Background: Hydrodynamic injection is an effective method for DNA delivery in mouse liver and is being translated to larger animals for possible clinical use. Similarly, φC31 integrase has proven effective in mediating long-term gene therapy in mice when delivered by hydrodynamic injection and is being considered for clinical gene therapy applications. However, chromosomal aberrations have been associated with φC31 integrase expression in tissue culture, leading to questions about safety. Methodology/Principal Findings: To study whether hydrodynamic delivery alone, or in conjunction with delivery of φC31 integrase for long-term transgene expression, could facilitate tumor formation, we used a transgenic mouse model in which sustained induction of the human C-MYC oncogene in the liver was followed by hydrodynamic injection. Without injection, mice had a median tumor latency of 154 days. With hydrodynamic injection of saline alone, the median tumor latency was significantly reduced, to 105 days. The median tumor latency was similar, 106 days, when a luciferase donor plasmid and backbone plasmid without integrase were administered.

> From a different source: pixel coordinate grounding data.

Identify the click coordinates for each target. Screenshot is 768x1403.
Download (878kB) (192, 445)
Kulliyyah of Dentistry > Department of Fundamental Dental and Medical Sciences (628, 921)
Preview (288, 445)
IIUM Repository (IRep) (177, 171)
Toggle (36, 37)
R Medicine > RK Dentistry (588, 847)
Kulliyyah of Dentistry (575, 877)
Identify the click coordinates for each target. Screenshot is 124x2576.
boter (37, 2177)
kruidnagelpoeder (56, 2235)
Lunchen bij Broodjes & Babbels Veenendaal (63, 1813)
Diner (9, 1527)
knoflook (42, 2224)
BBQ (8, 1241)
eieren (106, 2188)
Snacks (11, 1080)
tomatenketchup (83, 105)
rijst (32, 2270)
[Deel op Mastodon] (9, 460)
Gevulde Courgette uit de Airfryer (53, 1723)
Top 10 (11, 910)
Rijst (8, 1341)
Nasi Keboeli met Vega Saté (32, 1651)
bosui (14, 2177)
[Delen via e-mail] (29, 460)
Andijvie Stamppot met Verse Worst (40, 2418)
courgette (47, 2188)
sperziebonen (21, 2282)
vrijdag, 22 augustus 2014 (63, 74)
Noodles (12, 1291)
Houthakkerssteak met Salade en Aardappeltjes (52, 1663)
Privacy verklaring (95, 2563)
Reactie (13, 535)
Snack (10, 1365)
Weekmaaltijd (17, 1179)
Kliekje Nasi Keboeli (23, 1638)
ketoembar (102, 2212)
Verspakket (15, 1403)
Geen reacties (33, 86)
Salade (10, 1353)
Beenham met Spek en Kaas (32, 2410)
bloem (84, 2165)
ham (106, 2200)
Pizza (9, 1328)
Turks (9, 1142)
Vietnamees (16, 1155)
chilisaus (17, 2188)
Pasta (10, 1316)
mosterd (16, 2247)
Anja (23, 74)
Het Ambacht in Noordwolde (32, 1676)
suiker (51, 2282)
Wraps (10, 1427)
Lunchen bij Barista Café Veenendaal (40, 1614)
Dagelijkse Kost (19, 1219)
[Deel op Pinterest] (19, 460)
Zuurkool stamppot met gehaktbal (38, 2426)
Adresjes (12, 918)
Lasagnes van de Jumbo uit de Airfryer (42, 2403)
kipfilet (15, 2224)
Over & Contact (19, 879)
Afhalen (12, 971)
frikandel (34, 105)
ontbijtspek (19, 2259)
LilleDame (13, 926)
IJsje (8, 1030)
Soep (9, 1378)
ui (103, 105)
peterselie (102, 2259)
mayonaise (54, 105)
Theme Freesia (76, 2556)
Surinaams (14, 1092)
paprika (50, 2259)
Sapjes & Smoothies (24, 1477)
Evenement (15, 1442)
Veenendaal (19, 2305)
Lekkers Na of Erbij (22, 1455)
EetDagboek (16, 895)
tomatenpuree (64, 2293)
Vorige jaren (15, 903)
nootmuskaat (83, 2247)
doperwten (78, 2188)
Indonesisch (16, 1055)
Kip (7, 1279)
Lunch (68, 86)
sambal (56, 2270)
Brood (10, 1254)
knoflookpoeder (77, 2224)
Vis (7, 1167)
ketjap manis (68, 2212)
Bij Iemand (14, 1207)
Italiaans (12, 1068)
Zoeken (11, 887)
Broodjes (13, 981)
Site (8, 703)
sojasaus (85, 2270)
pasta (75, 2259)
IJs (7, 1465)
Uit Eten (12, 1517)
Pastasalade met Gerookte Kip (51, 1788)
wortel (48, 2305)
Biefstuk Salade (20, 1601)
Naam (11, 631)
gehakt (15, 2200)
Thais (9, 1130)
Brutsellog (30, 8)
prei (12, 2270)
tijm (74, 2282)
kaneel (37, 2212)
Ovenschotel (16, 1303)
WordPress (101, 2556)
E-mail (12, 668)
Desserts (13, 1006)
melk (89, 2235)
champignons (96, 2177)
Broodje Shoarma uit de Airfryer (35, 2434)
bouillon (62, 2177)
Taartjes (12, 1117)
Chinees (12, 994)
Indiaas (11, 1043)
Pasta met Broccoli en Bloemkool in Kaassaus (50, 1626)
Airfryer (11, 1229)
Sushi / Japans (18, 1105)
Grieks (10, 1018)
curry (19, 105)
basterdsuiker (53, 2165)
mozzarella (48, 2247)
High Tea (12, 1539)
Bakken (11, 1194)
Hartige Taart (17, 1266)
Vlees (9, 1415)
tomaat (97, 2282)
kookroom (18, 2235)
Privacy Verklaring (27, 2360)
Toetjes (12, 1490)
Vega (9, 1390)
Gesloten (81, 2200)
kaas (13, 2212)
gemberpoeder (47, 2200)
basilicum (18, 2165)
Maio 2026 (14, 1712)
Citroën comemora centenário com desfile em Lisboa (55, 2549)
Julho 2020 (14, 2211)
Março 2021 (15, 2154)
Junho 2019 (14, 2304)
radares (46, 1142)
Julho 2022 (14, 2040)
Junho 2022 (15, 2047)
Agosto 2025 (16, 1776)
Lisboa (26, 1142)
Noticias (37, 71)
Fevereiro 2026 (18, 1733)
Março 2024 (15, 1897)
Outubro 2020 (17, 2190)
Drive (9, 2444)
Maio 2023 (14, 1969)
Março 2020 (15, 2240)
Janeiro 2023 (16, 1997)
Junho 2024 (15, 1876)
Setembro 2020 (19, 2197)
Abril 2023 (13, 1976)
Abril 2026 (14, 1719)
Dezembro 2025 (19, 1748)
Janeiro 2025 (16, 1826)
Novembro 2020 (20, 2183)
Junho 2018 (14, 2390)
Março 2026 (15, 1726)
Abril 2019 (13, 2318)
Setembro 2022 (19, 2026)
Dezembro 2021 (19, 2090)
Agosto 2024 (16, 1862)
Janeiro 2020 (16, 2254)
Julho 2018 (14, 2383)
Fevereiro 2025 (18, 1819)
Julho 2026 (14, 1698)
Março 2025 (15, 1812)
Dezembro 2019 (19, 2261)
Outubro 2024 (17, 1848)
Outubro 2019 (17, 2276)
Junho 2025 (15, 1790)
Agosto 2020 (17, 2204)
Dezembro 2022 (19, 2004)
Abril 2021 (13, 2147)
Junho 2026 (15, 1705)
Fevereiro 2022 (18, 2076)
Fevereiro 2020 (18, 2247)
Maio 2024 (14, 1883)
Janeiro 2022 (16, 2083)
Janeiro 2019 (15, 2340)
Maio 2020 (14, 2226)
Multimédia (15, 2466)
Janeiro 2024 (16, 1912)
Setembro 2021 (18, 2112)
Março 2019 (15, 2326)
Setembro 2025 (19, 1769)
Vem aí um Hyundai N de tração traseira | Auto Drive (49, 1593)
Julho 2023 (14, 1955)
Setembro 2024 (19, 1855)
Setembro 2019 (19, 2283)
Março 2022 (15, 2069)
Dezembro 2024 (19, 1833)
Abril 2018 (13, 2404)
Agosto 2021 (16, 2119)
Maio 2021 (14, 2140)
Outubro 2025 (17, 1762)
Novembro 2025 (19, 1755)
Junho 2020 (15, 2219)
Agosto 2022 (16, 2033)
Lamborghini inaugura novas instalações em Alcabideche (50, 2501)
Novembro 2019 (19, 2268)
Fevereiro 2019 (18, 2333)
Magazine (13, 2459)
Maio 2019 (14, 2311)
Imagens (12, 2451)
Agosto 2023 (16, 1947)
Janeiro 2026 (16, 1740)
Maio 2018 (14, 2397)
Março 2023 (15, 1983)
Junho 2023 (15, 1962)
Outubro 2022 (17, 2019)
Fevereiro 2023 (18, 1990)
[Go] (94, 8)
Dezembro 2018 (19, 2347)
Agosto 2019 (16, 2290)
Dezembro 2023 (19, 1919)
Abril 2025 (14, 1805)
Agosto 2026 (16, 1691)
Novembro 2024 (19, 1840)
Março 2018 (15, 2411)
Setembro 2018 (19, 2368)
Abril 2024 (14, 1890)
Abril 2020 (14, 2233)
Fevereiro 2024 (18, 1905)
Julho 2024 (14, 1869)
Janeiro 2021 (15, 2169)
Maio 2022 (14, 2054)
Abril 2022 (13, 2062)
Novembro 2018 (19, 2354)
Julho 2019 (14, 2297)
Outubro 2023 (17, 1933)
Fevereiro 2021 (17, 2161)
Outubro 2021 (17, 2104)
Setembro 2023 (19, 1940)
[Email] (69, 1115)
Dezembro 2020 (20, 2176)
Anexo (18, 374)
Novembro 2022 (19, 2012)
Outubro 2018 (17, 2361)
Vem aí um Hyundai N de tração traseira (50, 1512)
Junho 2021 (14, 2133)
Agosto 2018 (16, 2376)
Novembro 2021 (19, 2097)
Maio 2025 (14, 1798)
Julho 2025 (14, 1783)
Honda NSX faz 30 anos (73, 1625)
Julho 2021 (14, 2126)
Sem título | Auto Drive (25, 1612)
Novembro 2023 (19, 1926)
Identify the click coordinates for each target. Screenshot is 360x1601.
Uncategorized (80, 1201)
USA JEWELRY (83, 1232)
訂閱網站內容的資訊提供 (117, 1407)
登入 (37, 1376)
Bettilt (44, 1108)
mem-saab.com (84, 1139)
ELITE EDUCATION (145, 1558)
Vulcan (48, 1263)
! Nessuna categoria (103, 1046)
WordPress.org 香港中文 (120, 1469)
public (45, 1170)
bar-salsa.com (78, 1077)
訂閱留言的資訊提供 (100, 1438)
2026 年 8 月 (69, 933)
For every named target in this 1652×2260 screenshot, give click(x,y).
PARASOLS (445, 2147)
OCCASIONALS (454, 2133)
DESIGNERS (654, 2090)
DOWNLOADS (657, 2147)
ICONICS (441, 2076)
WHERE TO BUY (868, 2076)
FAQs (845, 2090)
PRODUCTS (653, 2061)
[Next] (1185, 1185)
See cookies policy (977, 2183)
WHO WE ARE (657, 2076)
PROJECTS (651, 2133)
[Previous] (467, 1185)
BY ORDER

In contrast, when active or inactive φC31 integrase and donor plasmid were supplied to the mouse liver, the median tumor latency was 153 days, similar to mice receiving no injection. Conclusions/Significance: Our data suggest that φC31 integrase does not facilitate tumor formation in this C-MYC transgenic mouse model. However, in groups lacking φC31 integrase, hydrodynamic injection appeared to contribute to C-MYC-induced hepatocellular carcinoma in adult mice. Although it remains to be seen to what extent these findings may be extrapolated to catheter-mediated hydrodynamic delivery in larger species, they suggest that caution should be used during translation of hydrodynamic injection to clinical applications. © 2010 Woodard et al.